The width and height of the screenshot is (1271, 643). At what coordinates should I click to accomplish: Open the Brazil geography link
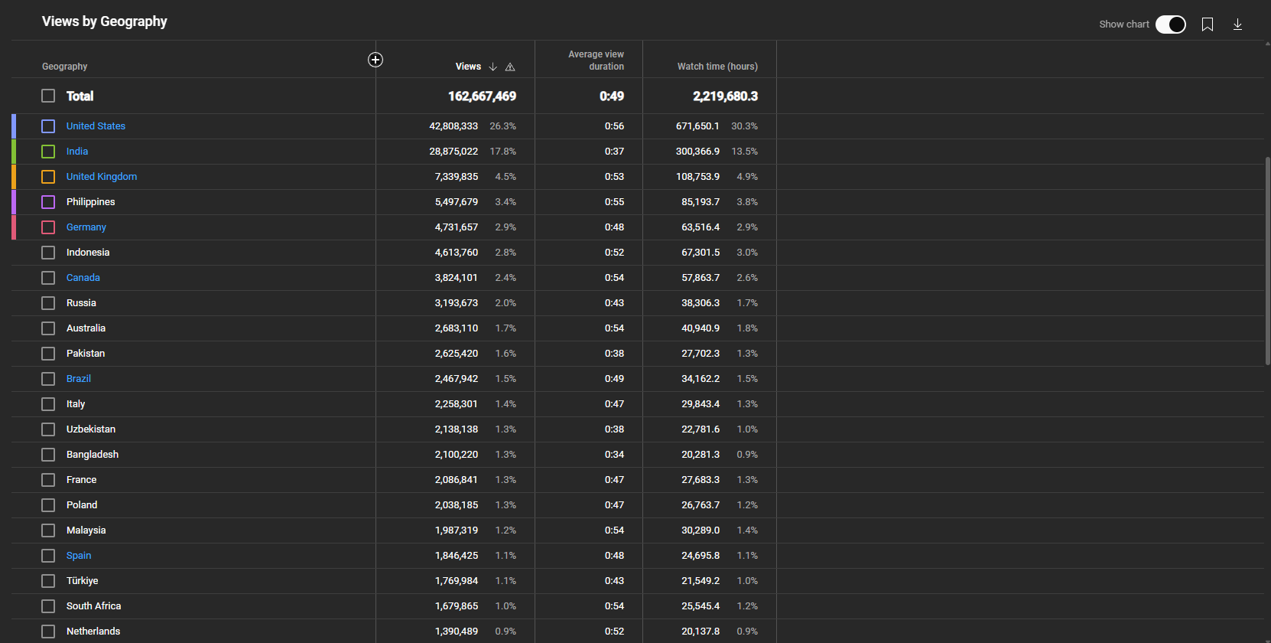point(79,379)

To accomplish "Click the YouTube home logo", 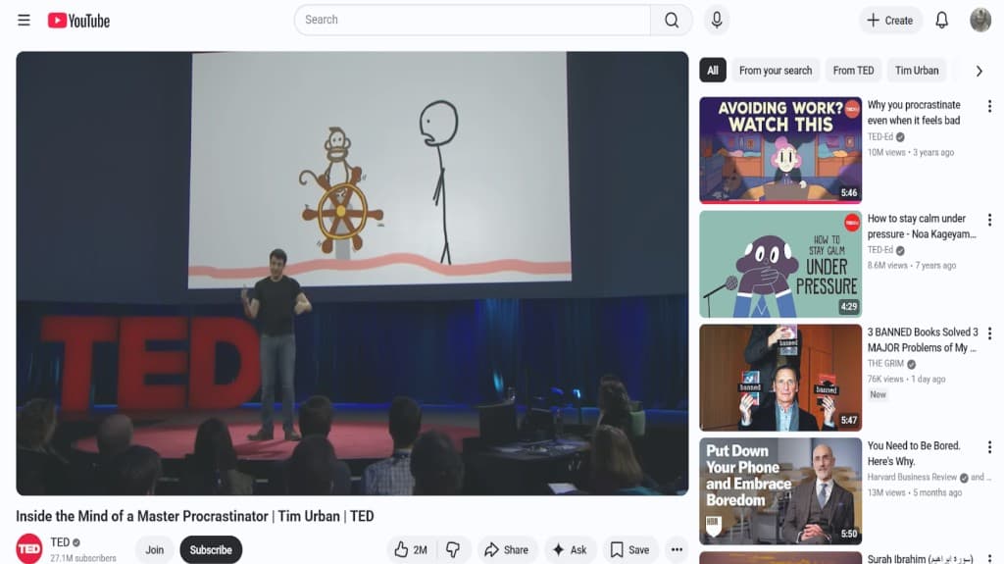I will tap(78, 21).
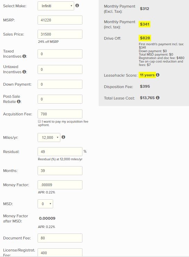Click the Sales Price input field

pos(60,34)
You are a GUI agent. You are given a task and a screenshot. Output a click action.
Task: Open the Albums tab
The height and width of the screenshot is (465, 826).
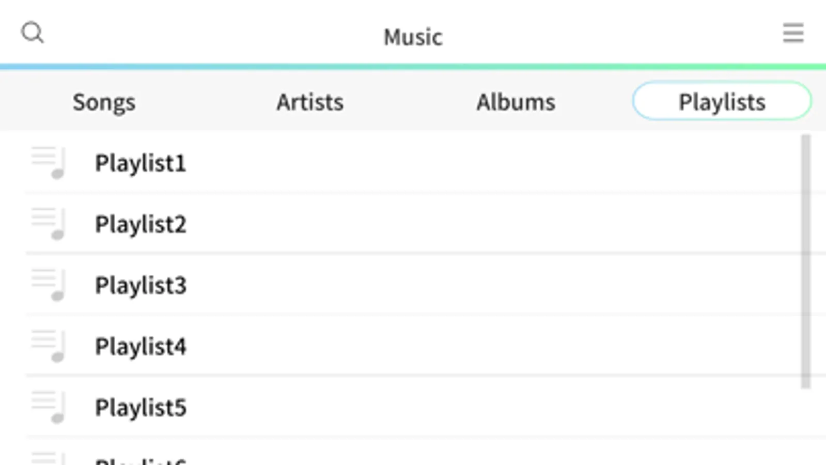tap(516, 102)
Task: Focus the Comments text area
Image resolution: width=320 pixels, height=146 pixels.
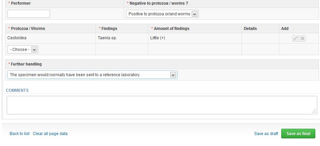Action: 162,105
——————
Without any pictures, write out the lines running from the one containing "Task: Focus the Comments text area" through the end of the listing above, both included, exactly as given.

Response to the exercise ::
Task: Focus the Comments text area
Image resolution: width=320 pixels, height=146 pixels.
Action: 162,105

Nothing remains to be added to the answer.